Febrero trajo un respiro de lluvias, largas y de cielo plomizo, abombado; durante esos días a ella no se la vio. Otra mujer ocupó su lugar en el departamento. Una mujer rubia de rulos permanentados, más petisa, de cuerpo algo más ancho, con otra ropa. Unas calzas o pollera a lunares, sandalias con plataforma. A la tarde tomaban cerveza. Estaban también allí los viejos amigos de él. Celebraban, ella en el centro de la escena. Apoyaba su mano en la cadera, reía con intensidad, se acomodaba el pelo, se acercaba a uno u otro, les aceptaba un cigarrillo con intención, todos parecían actuar roles en alguna película, alguna escena ya vista, sabida de memoria.
El balcón, las sillas blancas, los cuerpos al sol, todo eso volvió a tener protagonismo cuando ella regresó. Cada mañana estaban ahí, el cuerpo de ella laxo, él concentrado en la preparación de los mates. En algún momento ella señaló hacia el edificio de enfrente, apuntando hacia algún lado, hizo visera con su mano (el sol le daba en la cara y le impedía ver) y volvió a señalar al edificio como si alguien a su vez los estuviera observando. Él miró en la dirección que ella señalaba, se le acercó, le dijo algo, se acomodaron. A continuación siguieron su rutina como si nada la hubiera perturbado: el mate, el ingreso al departamento, la cortina revoloteando adentro y afuera. Las mañanas empezaban a tener un aire más ligero y fresco, el calor picaba fuerte recién a partir del mediodía, la intensidad se reducía a unas horas de la tarde.
Un domingo hubo una reunión extraordinaria. Estaban los viejos amigos de siempre, pero también un grupo de hombres de edades variadas, que en shorts o boxers iban del living a la cocina, salían al balcón, tomaban cerveza, fumaban, desaparecían por turnos. Por momentos eran un grupo de cinco hombres, al rato volvían a ser seis o siete. Entusiastas, se reían, se movían sueltos, con cuerpos que parecían haber recuperado cierta alegría animal. Él alentaba con gestos de anfitrión. Brindaron varias veces en ronda suelta. Esa noche nadie encendió la luz rosa ni la azul, el departamento permaneció a oscuras.
El carnaval cayó en la primera semana de marzo, dos días fuertes de calor y noches frescas. Escucharon juntos el paso de las murgas desde el balcón. El micro que llevaba a los murgueros con sus tambores y chiflidos cruzó el asfalto haciendo un bullicio tristón, como si fuera la exhalación de un verano cansado.

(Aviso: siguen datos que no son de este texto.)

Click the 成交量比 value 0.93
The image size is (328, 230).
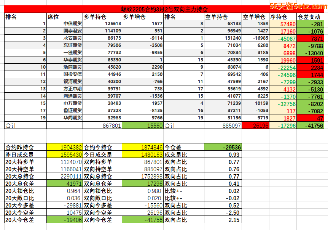coord(223,154)
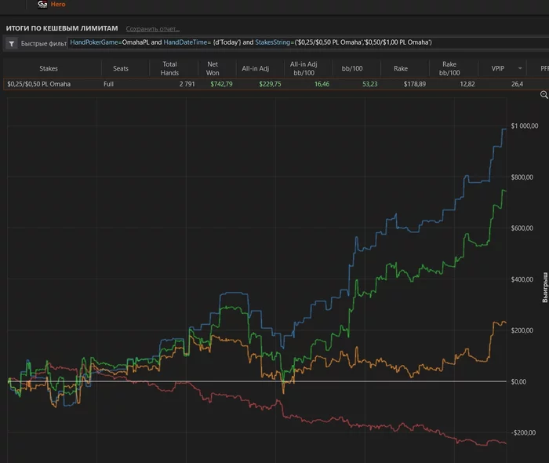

Y probablemente lo era porque un día se hizo evidente: el departamento estaba deshabitado, la puerta balcón cerrada; la cortina era un telón blanco, parejo. Nadie se asomaba en la cocina, ni abría la heladera, ni tiraba restos en el tacho de basura. Nada indicaba sin embargo que ese fuera el primer día. No se sabía cuándo, ni cómo, ni por qué. Imposible decir si se habían olvidado o lo habían hecho a propósito. Lo cierto es que en el balcón habían quedado las sillas blancas alrededor de la mesa de plástico, dispuesta como todas las mañanas la escenografía de los cuerpos al sol: la mano de ella sobre la pierna de él, él con el torso desnudo, olvidados de todo excepto del fulgor del verano, de todo verano.